Written problem |
Give everything from the line containing "Given: Apply strikethrough formatting" down to the end of the lines as a two-column CSV with the columns input and output. Each row holds the text in input and its answer in output, each in one quoted field with line breaks turned into spaces, and the pictures left out.

Word and element locating lines |
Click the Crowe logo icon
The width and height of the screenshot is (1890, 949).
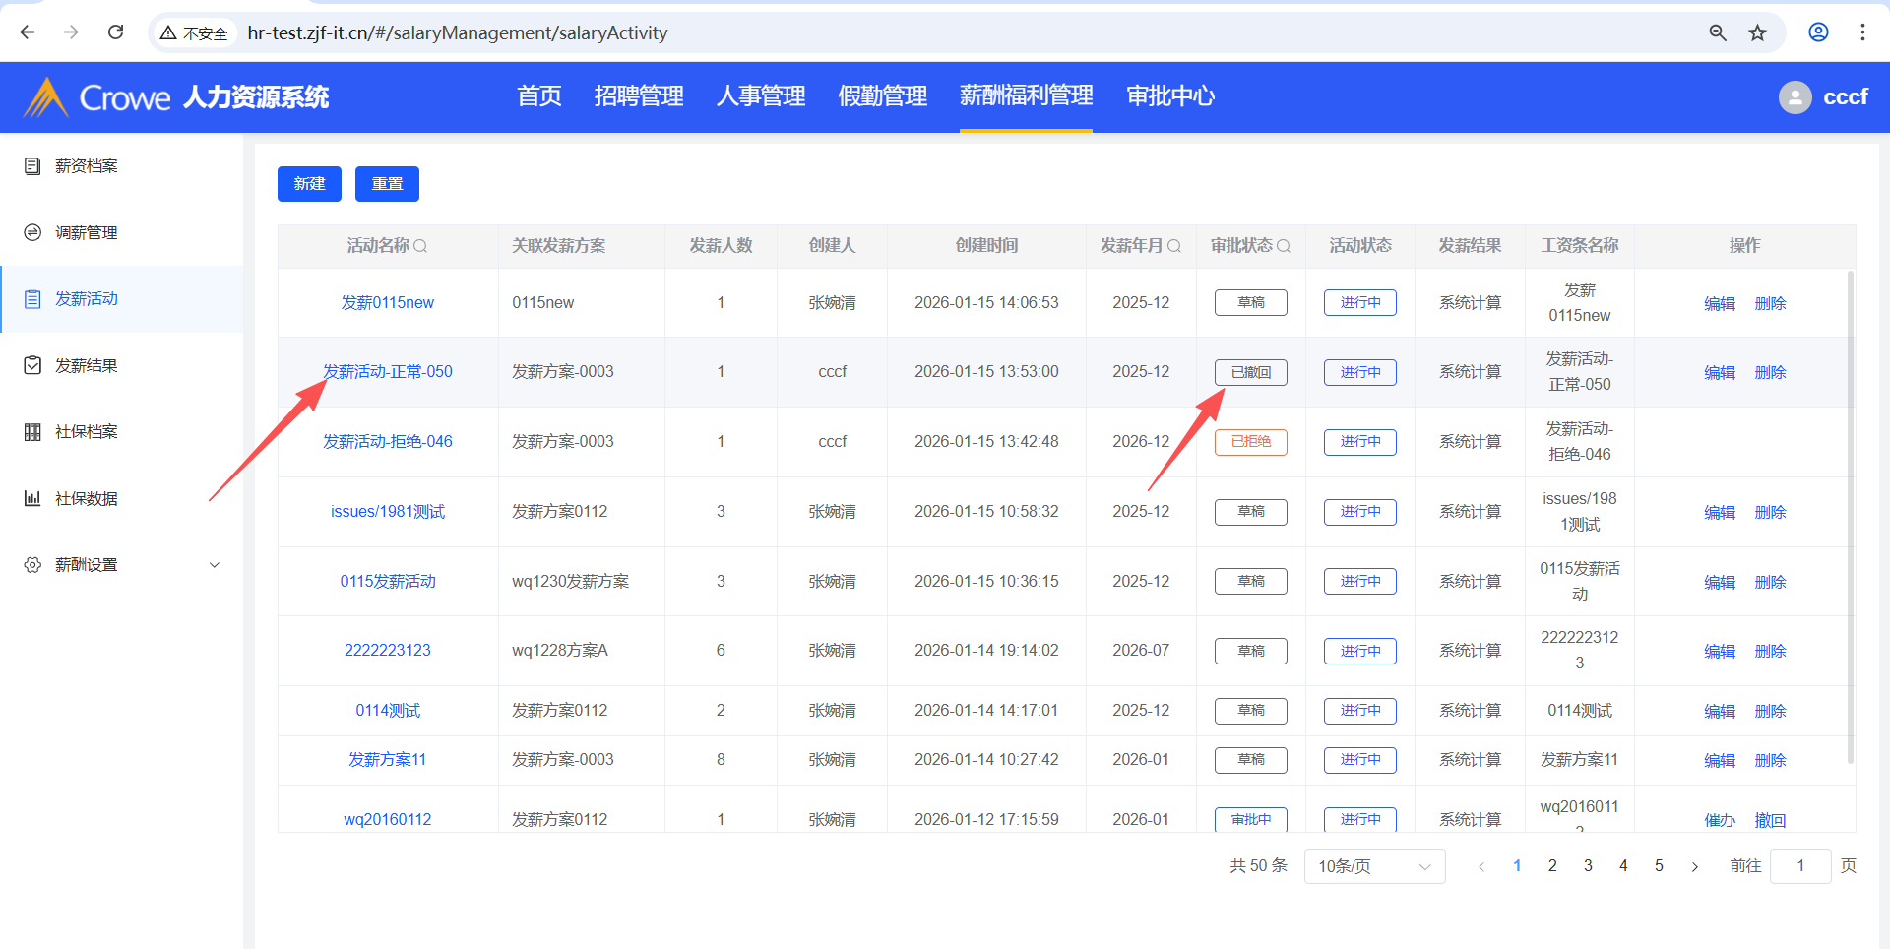click(x=45, y=96)
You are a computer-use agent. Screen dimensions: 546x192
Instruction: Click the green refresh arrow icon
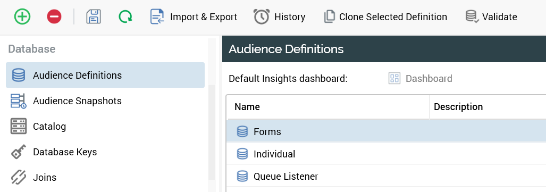point(125,16)
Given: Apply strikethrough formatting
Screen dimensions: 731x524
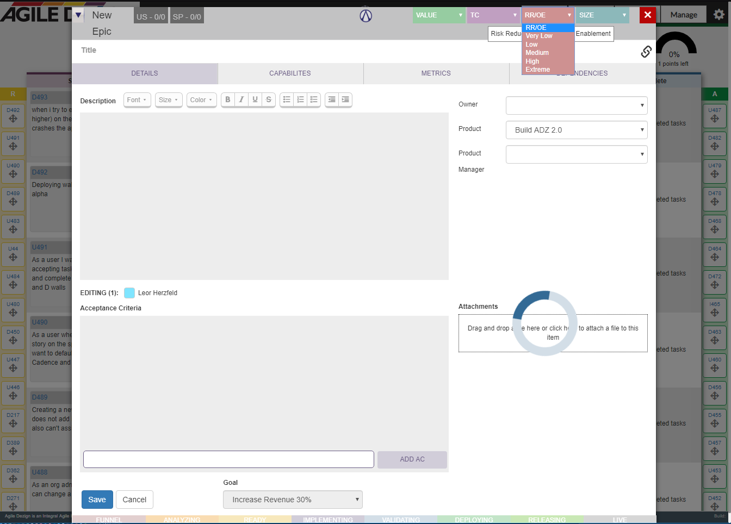Looking at the screenshot, I should pos(269,99).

Reply to the task |
input,output
"Given: Apply strikethrough formatting Screen dimensions: 731x524","Looking at the screenshot, I should pos(269,99)."